Chapter Three: Escape… Again…
CHAPTER THREE—ESCAPE… AGAIN
We took to the skies, and my wings changed back to their speckled periwinkle. It was night before I was satisfied with our distance from the village. We set up camp quickly. The fire flickered as we all gathered around it for warmth, a contrast from the windy chill that loomed above us.
I didn’t like what was happening. I had a feeling that we shared similarities other than being able to fly. I didn’t know Li well enough to judge her on this, but Kaye, Akana and I definitely had something in common that I couldn’t quite place.
I wasn’t sure what I was thinking. I wasn’t worried, exactly, except that I knew that wherever we went, we would have to run away. I wanted to land, to be closer to the forest. Even in the sky, I dropped a little to be a few feet closer. I felt better, sort of more concealed, even though it was in fact the opposite.
I didn’t want to be here. I was tired, and I wanted to lie down on the ground and sleep there. I didn’t want to be in the sky any more.
“We should land,” Kaye said. “There’s a storm coming.”
“How do you know that?” Li said.
“I just know,” Kaye said. “We really ought to land.”
“Yeah, guys,” I said. “We should go.”
We landed. Li needed some help to avoid ending up on her face, since it had started to rain already, and she was the last one down. The rain didn’t work well with her magic, and she was getting rather cranky. Through sopping wet black hair, she muttered a few words.
Kaye found, under a tree that gave good shelter, dry wood. She set it up with a bunch of rocks around it, and Li lit it. She looked like she felt a little better. I mean, wouldn’t setting stuff on fire make anyone feel better?
Everyone huddled up around the fire.
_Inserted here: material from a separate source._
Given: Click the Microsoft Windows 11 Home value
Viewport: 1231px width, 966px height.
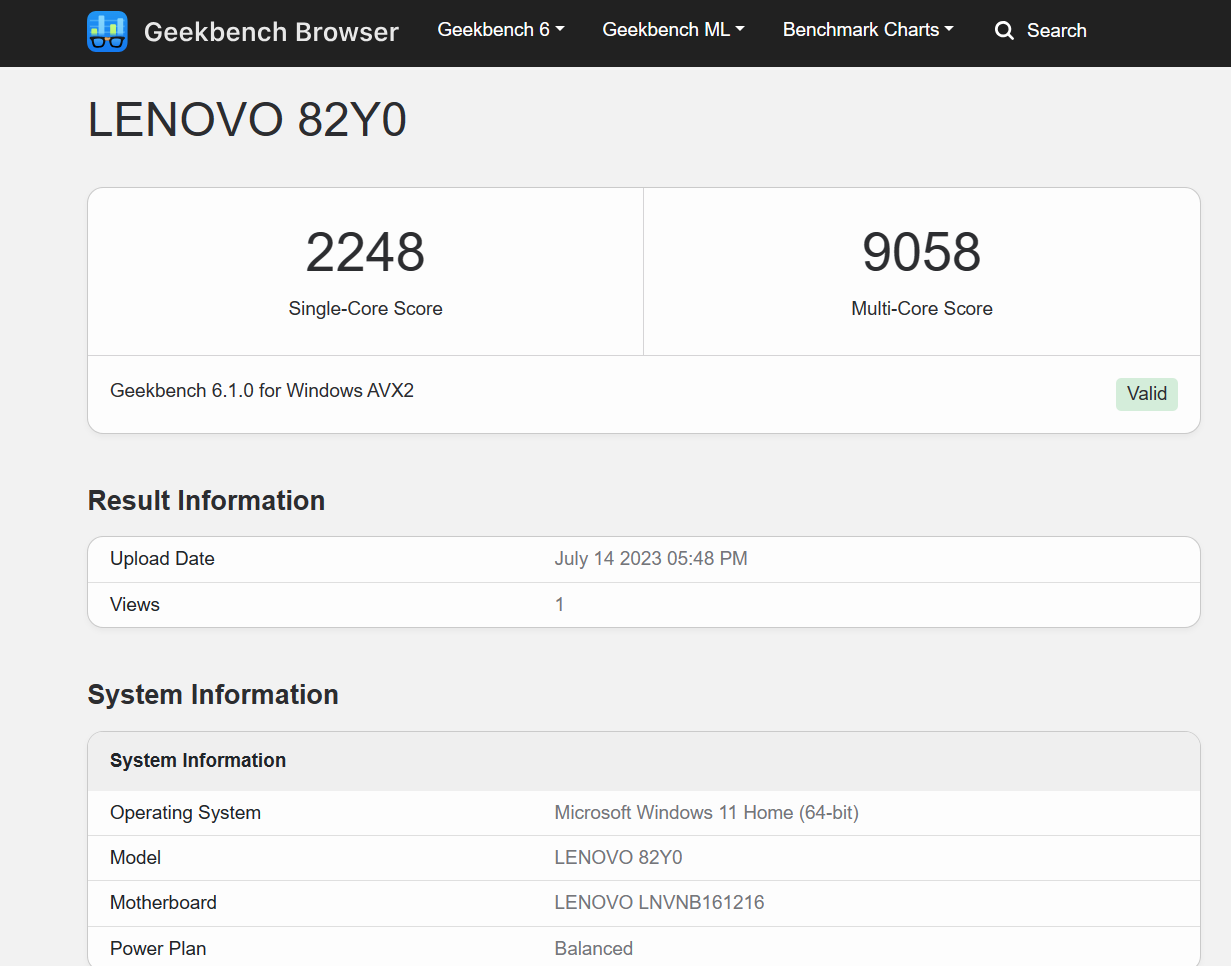Looking at the screenshot, I should pos(706,813).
It really was warm, though that wasn’t saying I absolutely loved it. I wouldn’t be happy until I had the tent up and was out of the rain. I sent a spell to make the temperature warmer, at least.
Kaye sat on her legs, making herself look taller. Her normally wispy blonde hair sat limp over her face. She wasn’t too happy.
It looked like a recipe for poetry, but I was kind of too tired to care. Fire-flicker, pouring sky, snoring Anoki… uh.
I wanted to set up the tent and sleep there. But I didn’t want to do it in the rain. I thought I might have to, but I got a better idea.
“Let’s go above the storm,” I said. “It’ll be clear skies there.”
“Good idea,” Kaye said. “I would never have thought of that.”
I hoped that the storm was low. I wasn’t sure how high we could go. But we all went.
“Fly as fast as you can,” I said grimly, dripping. The rain felt like hail. The fire went out.
And I did: I was flying maybe eighty miles an hour, straight up. There was mist around, and my wings automatically blended with it. Before I knew it, I was in the cloud. It was wet, and freezing, and I wanted to get out of it as soon as possible. So I did. It took a while, even for me, but the sky was clear as glass above the clouds. I waited for Kaye, but she took a while. I went higher still, not knowing how much further I could go before I got short of breath. I went for a long time before hearing this serene music played by an instrument I couldn’t quite recognize. Maybe several instruments.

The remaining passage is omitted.